Are you thinking “well if they did all of that then the people would vote the Republicans out of office.” Indeed they would, and Democrats would then spend their time repealing what the Republicans had done… and then proceed to pass their partisan legislation and approve their partisan nominees… and the process would repeat.

Make no mistake, if Democrats repeal the filibuster it will set the stage for a complete breakdown of the legislative process – and yes, I reject the claims that the process is already broken. The best fix for our federal woes must take place at the state level where congressional districts are drawn. Partisan gerrymandering has created a polarized House making compromise with the Senate difficult and has served to polarize the Senate by discouraging turn-out among moderate and indepedent voters.

In Federalist 63 James Madison wrote of the Senate “that such an institution may be sometimes necessary as a defense to the people against their own temporary errors and delusions. As the cool and deliberate sense of the community ought… ultimately prevail over the views of its rulers… how salutary will be the interference of some temperate and respectable body of citizens, in order to check the misguided career, and to suspend the blow meditated by the people against themselves…”

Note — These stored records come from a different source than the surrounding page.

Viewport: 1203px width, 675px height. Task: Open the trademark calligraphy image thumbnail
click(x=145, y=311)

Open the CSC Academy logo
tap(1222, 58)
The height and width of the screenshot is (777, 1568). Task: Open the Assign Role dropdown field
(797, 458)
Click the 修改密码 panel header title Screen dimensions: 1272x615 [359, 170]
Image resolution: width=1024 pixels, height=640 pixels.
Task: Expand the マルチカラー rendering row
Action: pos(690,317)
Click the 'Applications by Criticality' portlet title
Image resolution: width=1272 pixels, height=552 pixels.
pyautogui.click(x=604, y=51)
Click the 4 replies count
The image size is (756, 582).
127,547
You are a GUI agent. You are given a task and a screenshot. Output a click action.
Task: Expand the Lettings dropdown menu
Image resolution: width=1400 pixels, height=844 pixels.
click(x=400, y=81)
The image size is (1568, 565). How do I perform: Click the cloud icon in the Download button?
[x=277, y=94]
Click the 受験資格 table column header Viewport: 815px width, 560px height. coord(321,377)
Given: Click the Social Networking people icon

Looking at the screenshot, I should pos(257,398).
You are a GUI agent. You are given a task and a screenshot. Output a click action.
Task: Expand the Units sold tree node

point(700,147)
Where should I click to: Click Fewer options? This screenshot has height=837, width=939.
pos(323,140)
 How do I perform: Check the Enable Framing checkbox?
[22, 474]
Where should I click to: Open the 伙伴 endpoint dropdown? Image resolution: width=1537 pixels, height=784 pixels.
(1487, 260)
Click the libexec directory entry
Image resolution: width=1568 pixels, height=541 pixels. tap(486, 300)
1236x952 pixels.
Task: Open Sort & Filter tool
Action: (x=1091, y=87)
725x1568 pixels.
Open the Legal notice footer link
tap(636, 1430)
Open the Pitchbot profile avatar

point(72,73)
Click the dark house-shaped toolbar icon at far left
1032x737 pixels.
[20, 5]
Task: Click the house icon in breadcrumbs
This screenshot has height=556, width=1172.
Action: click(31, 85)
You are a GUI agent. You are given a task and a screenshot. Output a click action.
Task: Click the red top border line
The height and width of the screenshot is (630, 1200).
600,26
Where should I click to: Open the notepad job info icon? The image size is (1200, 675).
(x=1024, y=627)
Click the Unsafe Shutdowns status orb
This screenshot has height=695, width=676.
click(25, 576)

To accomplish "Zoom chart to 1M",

The Senate was intended to be the place where everything slowed down, where the passions of the people, as expressed in the House, received a more discerning look. Where “the cool and deliberate sense of the community” prevailed. The filibuster does not represent what is wrong with our system of government, rather it represent what is best. The filibuster served our nation when it forced more intense scrutiny of George W. Bush’s judicial nominees and his proposal for Social Security reform and it serves us now as we debate fundamental policy changes.

Indeed, in 2005 when Senate Republicans were threatening to strip the ability of Democrats to filibuster judicial nominees it was current Senate Majority Leader Harry Reid who defended the filibuster saying that "stripping away these important checks and balances is about the arrogance of those in power who want to rewrite the rules so that they can get their way... This isn't about some arcane procedures of the Senate. It is about protecting liberty and our limited government... It would mean that one political party — be it Republicans today or Democrats tomorrow — gets to have all the say." Reid's words were true in 2005 and are true today.

In Federalist 73, Alexander Hamilton bragged openly about the difficult nature of policymaking in America “It may perhaps be said that the power of preventing bad laws includes that of preventing good ones; and may be used to the one purpose as well as to the other. But this objection will have little weight with those who can properly estimate the mischiefs of that inconstancy and mutability in the laws, which form the greatest blemish in the character and genius of our governments… The injury which may possibly be done by defeating a few good laws, will be amply compensated by the advantage of preventing a number of bad ones.”

If Democrats cannot muster 60 votes in the Senate, the answer is not to change the rules so that they only need 51 – the answer is to craft legislation that can attract a coalition of 60 Senators – whether that is 59 Democrats and 1 Republican, or 40 Democrats and 20 Republicans, or 35 Republicans and 25 Democrats. Anyone who dismisses that approach should take the time to read Robert Caro’s Master of the Senate and read how Lyndon Johnson negotiated the Civil Rights Act of 1957 – a bill that liberals viewed as toothless and hollow. But Johnson knew that he needed a bill that could pass, so he caved to Southern Democrats and accepted a weak bill – he didn’t win their vote, but he overcame their filibuster. That legislation then served as the foundation for the Civil Rights Act of 1960, and then 1964, and most importantly the Voting Rights Act of 1965 - perhaps none of which would have been possible without that crucial, and toothless, first bill.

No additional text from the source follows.